Aus Bogotá hieß es, dass offenbar mindestens sechs der kolumbianischen Beteiligten "ehemalige Mitglieder der nationalen Streitkräfte" seien. Er habe Polizei und Armee angewiesen, mit den haitianischen Behörden zusammenzuarbeiten, sagte Kolumbiens Verteidigungsminister Diego Molano.

Ein Sprecher des US-Außenministeriums bestätigte, dass Haiti Unterstützung bei den Ermittlungen angefragt habe. "Die USA werden drauf eingehen", sagte er. Das Ministerium äußerte sich jedoch nicht zu Festnahmen von US-Bürgern.

Moïse war in der Nacht zu Mittwoch in seinem Haus in Port-au-Prince erschossen worden. Seine Frau Martine, die bei dem Attentat verletzt wurde, wurde zur Behandlung nach Miami in den USA ausgeflogen. Sie sei außer Lebensgefahr, sagte Regierungschef Joseph am Mittwochabend im Fernsehen.

Josephs Kabinett rief nach dem Attentat im ganzen Land den Ausnahmezustand aus. Die Regierung bekommt damit für zwei Wochen zusätzliche Befugnisse. Nun droht das Land mit seinen elf Millionen Einwohnern weiter in politisches Chaos abzugleiten, denn die Ablösung des Regierungschefs war bereits geplant.

Eine der letzten Amtshandlungen des getöteten Präsidenten war die Ernennung von Ariel Henry zum neuen Ministerpräsidenten. Er sollte ursprünglich in den nächsten Tagen Joseph ablösen.
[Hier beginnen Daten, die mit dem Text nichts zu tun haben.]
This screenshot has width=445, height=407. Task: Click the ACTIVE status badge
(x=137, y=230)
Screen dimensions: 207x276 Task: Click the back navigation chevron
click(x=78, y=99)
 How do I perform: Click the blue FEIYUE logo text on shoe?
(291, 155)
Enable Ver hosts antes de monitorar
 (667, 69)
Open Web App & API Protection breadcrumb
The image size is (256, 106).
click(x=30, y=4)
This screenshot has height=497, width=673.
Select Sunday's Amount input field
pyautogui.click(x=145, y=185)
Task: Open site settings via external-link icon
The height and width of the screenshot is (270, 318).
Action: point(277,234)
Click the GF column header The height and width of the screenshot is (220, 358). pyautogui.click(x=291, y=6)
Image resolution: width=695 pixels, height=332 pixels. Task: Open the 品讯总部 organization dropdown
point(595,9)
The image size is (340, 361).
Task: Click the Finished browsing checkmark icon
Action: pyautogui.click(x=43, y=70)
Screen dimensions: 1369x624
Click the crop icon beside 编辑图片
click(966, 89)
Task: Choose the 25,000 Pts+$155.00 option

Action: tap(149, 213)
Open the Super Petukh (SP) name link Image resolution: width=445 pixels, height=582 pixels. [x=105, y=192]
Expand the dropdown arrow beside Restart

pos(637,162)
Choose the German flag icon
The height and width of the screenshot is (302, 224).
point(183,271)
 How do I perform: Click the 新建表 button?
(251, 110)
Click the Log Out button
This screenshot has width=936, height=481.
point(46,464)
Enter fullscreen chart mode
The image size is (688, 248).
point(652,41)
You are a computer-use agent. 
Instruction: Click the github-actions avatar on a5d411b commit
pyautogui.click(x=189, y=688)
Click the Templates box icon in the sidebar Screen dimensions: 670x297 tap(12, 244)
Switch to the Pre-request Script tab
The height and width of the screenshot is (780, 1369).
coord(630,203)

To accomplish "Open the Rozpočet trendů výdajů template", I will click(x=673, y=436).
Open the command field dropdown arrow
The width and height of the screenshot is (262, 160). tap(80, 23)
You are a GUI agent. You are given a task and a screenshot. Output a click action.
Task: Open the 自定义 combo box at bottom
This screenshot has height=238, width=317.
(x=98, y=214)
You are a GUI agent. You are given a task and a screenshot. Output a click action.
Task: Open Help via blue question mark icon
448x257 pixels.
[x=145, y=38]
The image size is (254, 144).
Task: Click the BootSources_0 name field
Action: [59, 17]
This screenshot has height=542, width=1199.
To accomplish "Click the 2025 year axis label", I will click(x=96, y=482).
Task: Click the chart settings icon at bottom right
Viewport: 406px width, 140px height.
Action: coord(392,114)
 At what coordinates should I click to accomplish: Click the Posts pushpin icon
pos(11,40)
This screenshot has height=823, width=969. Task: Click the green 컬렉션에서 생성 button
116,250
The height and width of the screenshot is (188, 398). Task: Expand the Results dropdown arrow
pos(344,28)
De facto haben weder Joseph noch Henry die volle Legitimität. Für den Fall, dass der Präsident ausfällt, sieht die haitianische Verfassung vor, dass der Machtübergang unter der Kontrolle des Parlaments erfolgt. Dieses ist jedoch seit über einem Jahr nicht mehr handlungsfähig, da die Parlamentswahl unter anderem wegen Protesten gegen Moïse im Streit um das Ende seiner Amtszeit mehrfach verschoben worden war. Der 53-Jährige hatte das Land deshalb zuletzt per Dekret regiert.

Joseph hatte kurz nach der Ermordung des Präsidenten gesagt, bei den Angreifern handele es sich um Englisch und Spanisch sprechende "Ausländer". Haitis Botschafter in den USA, Bocchit Edmond, sprach von "professionellen" Söldnern, die sich als Mitarbeiter der US-Drogenvollzugsbehörde ausgegeben hätten.

International löste der Anschlag auf Moïse Entsetzen und Befürchtungen eines weiteren Abgleiten des Landes in Gewalt aus.